In my paintings, I began to find I was able to communicate better. How am I feeling? Well, on any day, you can look at a painting and see my joy, my anxiety, my self-doubt, my clarity, and even my anger. My husband began remarking that I was paralleling that communication in my words; my verbal communication with him, with my family, friends, and in business. Of course, I could see the connectivity between the two as my work in interior design and my furniture line began to take on a sort of second life; revitalized, inspired, and, quite frankly, transcending trauma, past and present. It also gave me more confidence and reduced my anxiety about my future. What better therapy is there in these uncertain times?
I love objects and geometry and had found myself enacting symmetry and balance in my interior design and what I created in my furniture collection over the years. There has always been a nice discordance and an explosive dynamic within the spaces and objects I designed but always held together nicely and in a peaceful fashion by symmetry and balance. But in painting, I have no such control. It all explodes in this beautiful way: asymmetry and discordance dancing together. If I was a musician, it is like I have gone from being in a 4-part harmony group into jazz, tension into fluidity.
What I had not expected at all was this desire to create smaller paintings that all wanted a pairing with others. If painting is jazz, then it is as though each musician needed its own canvas but was happy to be framed together as one work of art, on one stage working together. One, two, three, or more paintings framed together as one piece. For my husband’s 60th birthday, I created sixty paintings, each varying in size from 4” x 4” to 4” x 12”, all framed together for one large orchestral movement.

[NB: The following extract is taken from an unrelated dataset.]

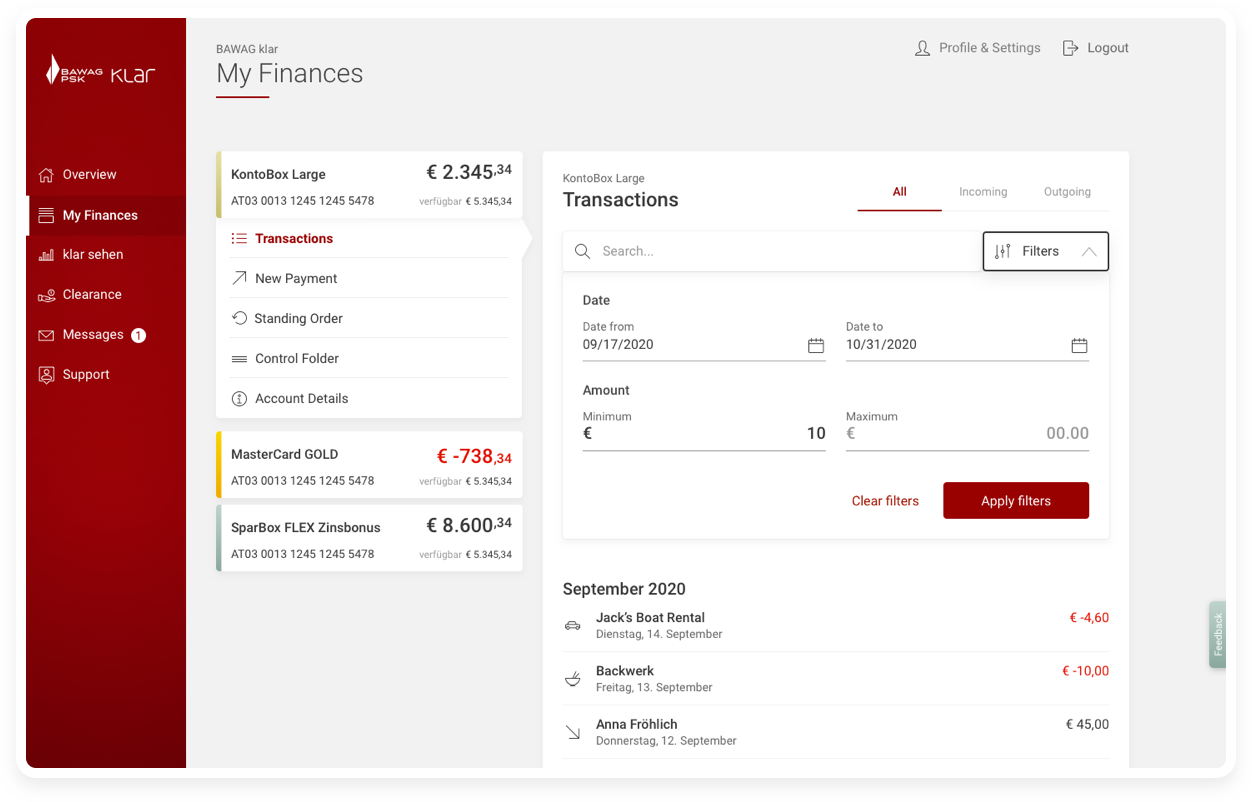
Task: Open Standing Order from account menu
Action: 298,319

In recent years, I began adding mediums I had not thought of working with before. Paintings of 24” x 48,” for example, are paired together by me as a 48” x 48” work of art, and they both have generous applications of oil pastel, oil stick, graphite, and iridescent and metallic mediums.

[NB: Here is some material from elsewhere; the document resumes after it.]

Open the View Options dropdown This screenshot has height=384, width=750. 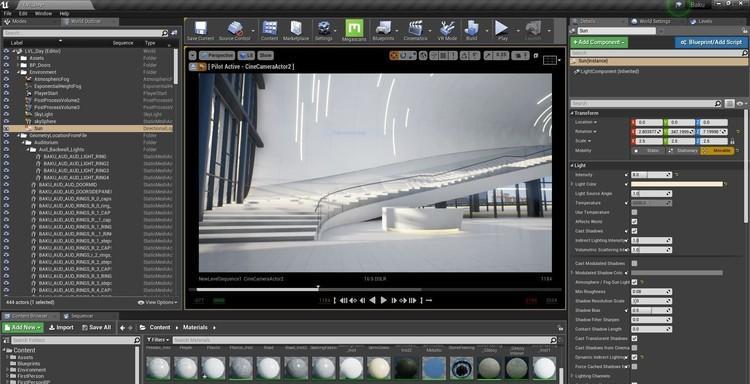click(157, 302)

The love my husband poured into the original painting studio is simply amplified with my love of painting, and I would like to think that love is seen on the canvas.
Love begets love, after all.
“In my paintings, I began to find I was able to communicate better. On any day, you can look at a painting and see my joy, my anxiety, my self-doubt, my clarity, and even my anger.”

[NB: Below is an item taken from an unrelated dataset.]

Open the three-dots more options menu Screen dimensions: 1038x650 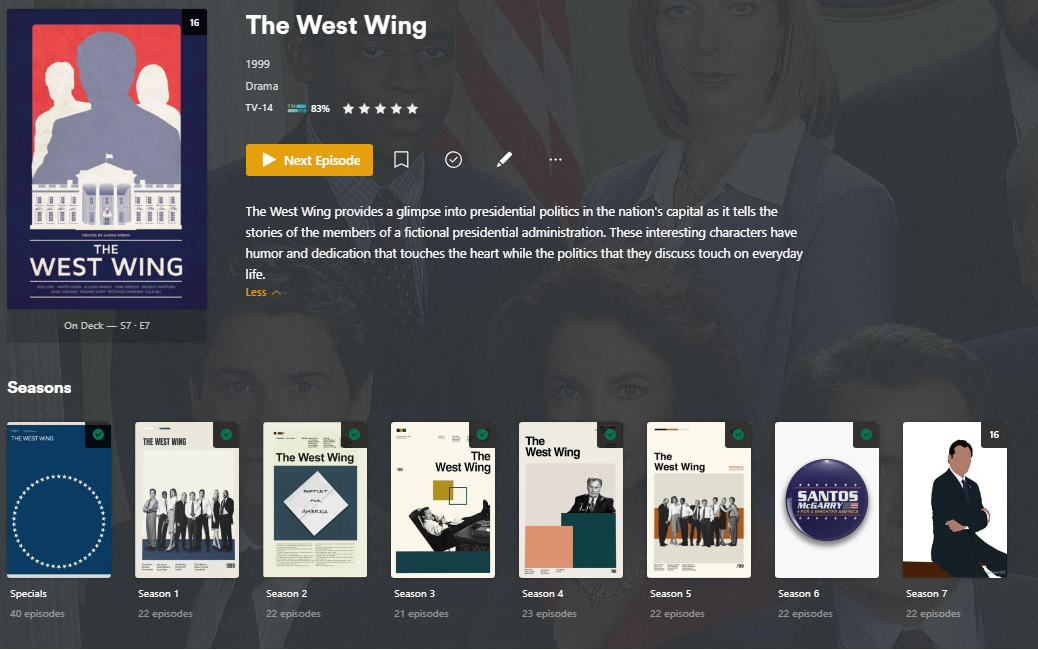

Using acrylic paint, Lee responds to the colors, textures, and materials that surround us, creating an experience through his search for solace and subtlety. Using a burnishing technique, he shares this journey through various brush movements and the layering of unexpected color palettes. The method is active. Lee uses sweeping arm movements, often in a circular fashion, to spread and reveal the many layers of paint. Each composition arrives at a unique destination, baring the relationship between Lee’s movements and what the viewer sees.